アペニン山脈のリグーリア州、ピエモンテ州で古くから食されており、非常に癖のあるチーズである。
実はこのモンテボーレは、生前の万能人レオナルド・ダ・ヴィンチがこよなく愛したチーズであり、非常に強いこだわりを持っていたらしい。
しかしダ・ヴィンチの大々好物だったモンテボーレのレシピは後に失われてしまい、十数年前にピエモンテ州で再現しようという動きが起こった。
俺は七年前に偶然そのピエモンテ州に立ち寄り、再現途中のモンテボーレを試食させてもらい、牛の乳を七割と羊の乳を三割使えばいいのではと意見を言った覚えがある。
その後どうなったかは知らない。
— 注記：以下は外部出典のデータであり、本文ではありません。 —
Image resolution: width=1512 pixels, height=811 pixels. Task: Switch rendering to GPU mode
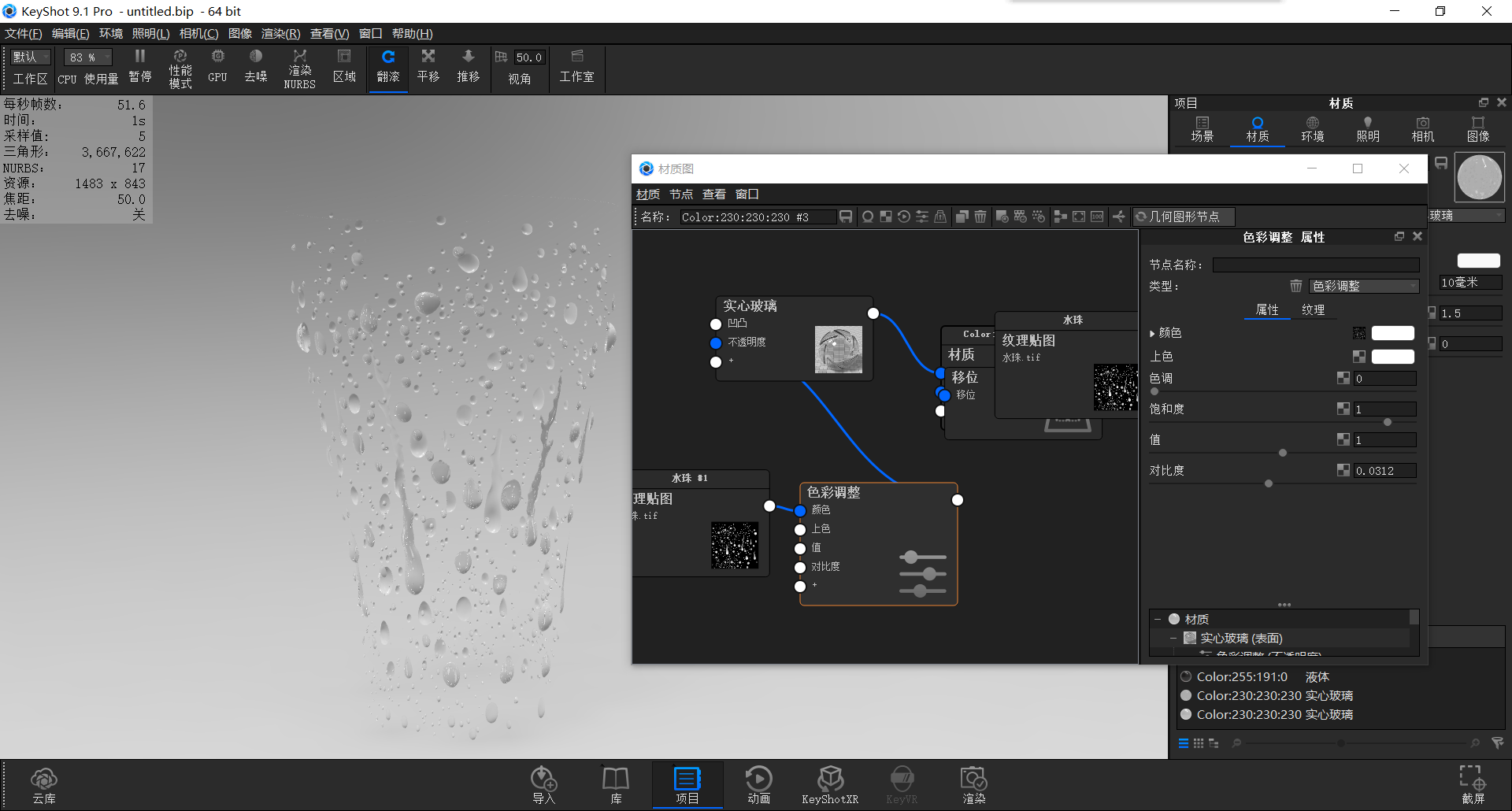click(217, 67)
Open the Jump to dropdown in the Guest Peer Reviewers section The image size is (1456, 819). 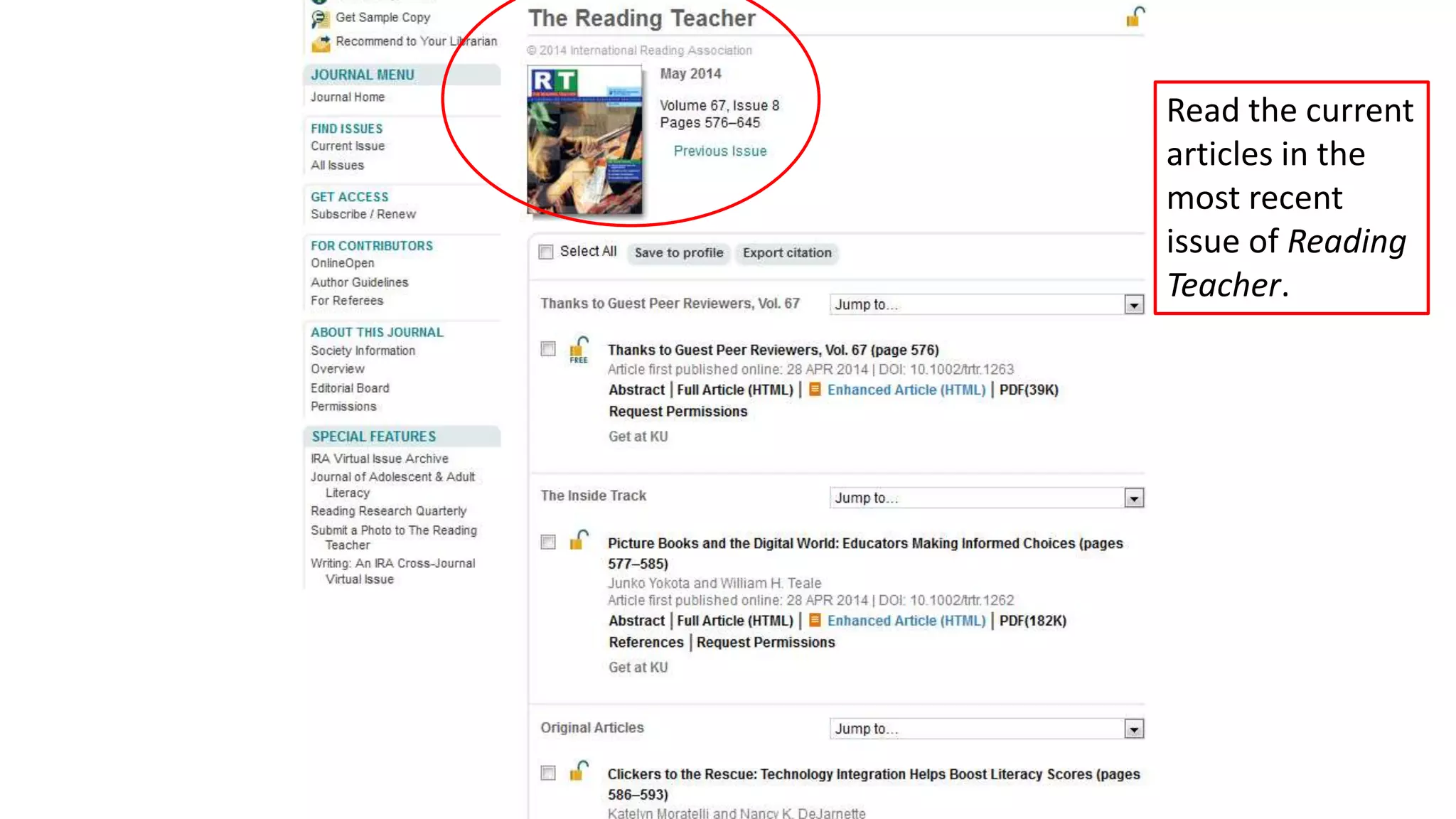1133,305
ただ個人的にそのモンテボーレを再現してみようと試みた結果、非常に癖はあるが満足の行く出来映えとなり、以降俺の中でモンテボーレは「気難しいが愛嬌のある猫」的な立ち位置となった。
「……ダ・ヴィンチにも持っていってやるか」
果たしてダ・ヴィンチの愛したモンテボーレの味を再現できているか気になるところでもあるし、今回彼には大いに助けられた。いわば礼も兼ねてのささやかなお返しという奴である。
……ついでに切嗣も呼ぶか。僕はサーヴァントだ、食い物なんて要らないとか言いそうだが、そこはマスター命令で食わせてしまえばいい。切嗣、ダヴィンチと話し合い、今後どのような装備を開発して貰うか注文したくもある。